Extract:
This story was originally published in The Australian Pipeliner, October 2020.
For investors to approve the vast expenditure to build Australia's LNG projects fed by offshore gas, they needed confidence there would be enough gas for decades.
They then logically planned to develop the cheapest gas first.
Before the last project in the great LNG boom went into production – Shell’s Prelude floating LNG – the industry was busy moving to the next, more difficult, sources of gas.
In April 2018 Chevron committed about $5 billion to Gorgon Stage 2: the drilling of 11 new wells in the Gorgon and Jansz-Io fields.
Inpex is planning to install a 4000-tonne compression module on the Ichthys central processing platform to maintain flow as reservoir pressure declines.
Shell wants to bring gas from the Crux field to Prelude with an unmanned platform and a 165km pipeline, although the pandemic has put that development on hold.
Woodside is drilling the Julimar reservoir that will be tied back to existing subsea infrastructure that feeds the Wheatstone LNG plant.
In early 2019 Chevron engaged Aker to perform front end engineering to add subsea compression to the Jansz-Io field that feeds the Gorgon LNG project.
Aker had designed the first such system, for Equinor’s Asgard field offshore Norway in 2017.
Raw gas from the Asgard reservoir is cooled and separated into gas and liquid streams by machinery on the seabed. The two streams are compressed separately, recombined, and then has enough pressure to flow 40km to shore.
Chevron wants to avoid the expense of an offshore compression platform at its $US54 billion Gorgon project. Instead compressors on the seabed would be powered through subsea electrical cables from Barrow Island 130km away. A normally unmanned control station floating above the location of the compressors.
Such novelty and complexity is not only costly, it increases risk.
WA research to keep gas flowing
With so much money and technology being deployed to maintain the gas supply to LNG plants it makes sense that the west coast’s biggest operators are looking for cheaper, simpler solutions.
Dr Zachary Aman is the Chevron-Woodside chair in long subsea tiebacks at the University of Western Australia.
“Putting in massive subsea compression structures and sinking all of it to the seafloor…the cost of doing that is not necessarily going to be viable,” Aman said, particularly in the current oil and gas market.
The Centre he leads has the goal to enable gas to travel 250km using the natural energy of the reservoir.
It sounds simple, and it would be if not for a problem rarely encountered in onshore pipelines: gas hydrates.

Supplied entries:
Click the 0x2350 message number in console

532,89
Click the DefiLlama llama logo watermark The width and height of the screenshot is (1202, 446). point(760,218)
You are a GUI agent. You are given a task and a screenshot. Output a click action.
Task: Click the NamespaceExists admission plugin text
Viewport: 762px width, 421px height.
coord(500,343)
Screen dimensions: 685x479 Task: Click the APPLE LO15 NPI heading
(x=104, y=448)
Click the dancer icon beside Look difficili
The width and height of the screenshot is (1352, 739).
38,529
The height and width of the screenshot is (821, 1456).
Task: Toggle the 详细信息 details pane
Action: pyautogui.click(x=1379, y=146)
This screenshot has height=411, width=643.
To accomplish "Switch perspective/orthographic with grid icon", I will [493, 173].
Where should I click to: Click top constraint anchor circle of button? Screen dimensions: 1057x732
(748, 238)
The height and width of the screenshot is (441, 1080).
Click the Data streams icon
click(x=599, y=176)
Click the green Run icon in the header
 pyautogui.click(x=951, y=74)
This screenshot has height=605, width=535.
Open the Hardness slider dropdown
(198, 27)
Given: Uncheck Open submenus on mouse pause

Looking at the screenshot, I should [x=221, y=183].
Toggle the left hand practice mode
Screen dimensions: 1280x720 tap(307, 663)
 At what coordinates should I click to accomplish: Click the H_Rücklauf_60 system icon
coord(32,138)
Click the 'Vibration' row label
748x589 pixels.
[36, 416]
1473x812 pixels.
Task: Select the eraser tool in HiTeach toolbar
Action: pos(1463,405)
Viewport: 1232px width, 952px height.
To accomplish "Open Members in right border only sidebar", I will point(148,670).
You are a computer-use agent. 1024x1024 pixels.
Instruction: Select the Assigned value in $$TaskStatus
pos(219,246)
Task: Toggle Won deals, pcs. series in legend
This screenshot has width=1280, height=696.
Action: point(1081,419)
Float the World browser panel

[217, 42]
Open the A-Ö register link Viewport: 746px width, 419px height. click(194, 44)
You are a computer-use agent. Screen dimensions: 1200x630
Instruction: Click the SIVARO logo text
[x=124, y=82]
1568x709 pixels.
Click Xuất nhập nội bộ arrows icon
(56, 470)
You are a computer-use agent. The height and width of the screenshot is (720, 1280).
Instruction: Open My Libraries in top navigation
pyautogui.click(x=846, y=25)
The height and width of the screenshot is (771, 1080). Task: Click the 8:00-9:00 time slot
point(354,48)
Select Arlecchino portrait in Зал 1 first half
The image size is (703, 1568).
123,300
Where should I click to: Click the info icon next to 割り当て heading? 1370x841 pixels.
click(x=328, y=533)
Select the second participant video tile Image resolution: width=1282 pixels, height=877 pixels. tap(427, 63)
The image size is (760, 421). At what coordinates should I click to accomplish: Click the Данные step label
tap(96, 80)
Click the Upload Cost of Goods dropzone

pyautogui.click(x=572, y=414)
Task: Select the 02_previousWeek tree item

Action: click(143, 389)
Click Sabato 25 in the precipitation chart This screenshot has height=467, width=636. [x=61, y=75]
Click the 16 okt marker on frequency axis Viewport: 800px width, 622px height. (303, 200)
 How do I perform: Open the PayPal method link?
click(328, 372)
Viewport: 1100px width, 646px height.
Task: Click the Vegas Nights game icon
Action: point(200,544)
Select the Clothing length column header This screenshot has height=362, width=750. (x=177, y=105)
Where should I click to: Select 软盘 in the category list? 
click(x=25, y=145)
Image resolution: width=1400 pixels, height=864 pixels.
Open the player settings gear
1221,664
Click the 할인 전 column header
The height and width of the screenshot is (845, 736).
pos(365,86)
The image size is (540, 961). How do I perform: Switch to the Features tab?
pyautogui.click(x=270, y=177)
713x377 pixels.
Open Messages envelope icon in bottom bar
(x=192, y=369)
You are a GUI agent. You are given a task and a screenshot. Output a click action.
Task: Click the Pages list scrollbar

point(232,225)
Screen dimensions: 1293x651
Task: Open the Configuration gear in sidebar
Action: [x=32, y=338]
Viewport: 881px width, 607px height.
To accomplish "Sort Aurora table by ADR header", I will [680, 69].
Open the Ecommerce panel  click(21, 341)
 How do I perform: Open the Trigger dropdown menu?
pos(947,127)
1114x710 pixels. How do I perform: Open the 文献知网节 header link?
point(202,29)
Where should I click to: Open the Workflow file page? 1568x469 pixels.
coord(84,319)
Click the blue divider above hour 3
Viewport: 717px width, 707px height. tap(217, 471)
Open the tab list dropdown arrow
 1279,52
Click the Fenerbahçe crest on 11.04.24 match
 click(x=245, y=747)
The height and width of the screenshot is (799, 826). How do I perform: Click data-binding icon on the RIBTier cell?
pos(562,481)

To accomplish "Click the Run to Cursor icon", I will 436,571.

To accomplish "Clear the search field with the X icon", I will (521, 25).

Tasks to perform:
[1] For each statement about the LNG article, answer yes or no and quote the words of the article that decide it: (a) Chevron committed about $5 billion to Gorgon Stage 2 in April 2018. (b) Shell's planned pipeline from the Crux field to Prelude is 250km long. (c) The seabed compressors at Gorgon would be powered from Barrow Island.
[2] Write out the LNG article's passage between "Such novelty and" and "pipelines: gas hydrates.", inclusive, substituting "seabed" for "seafloor".
The material has no connection to the LNG article.

Answer set:
[1]
(a) Yes: "In April 2018 Chevron committed about $5 billion to Gorgon Stage 2"
(b) No: "an unmanned platform and a 165km pipeline"
(c) Yes: "compressors on the seabed would be powered through subsea electrical cables from Barrow Island 130km away"

[2]
Such novelty and complexity is not only costly, it increases risk.
WA research to keep gas flowing
With so much money and technology being deployed to maintain the gas supply to LNG plants it makes sense that the west coast’s biggest operators are looking for cheaper, simpler solutions.
Dr Zachary Aman is the Chevron-Woodside chair in long subsea tiebacks at the University of Western Australia.
“Putting in massive subsea compression structures and sinking all of it to the seabed…the cost of doing that is not necessarily going to be viable,” Aman said, particularly in the current oil and gas market.
The Centre he leads has the goal to enable gas to travel 250km using the natural energy of the reservoir.
It sounds simple, and it would be if not for a problem rarely encountered in onshore pipelines: gas hydrates.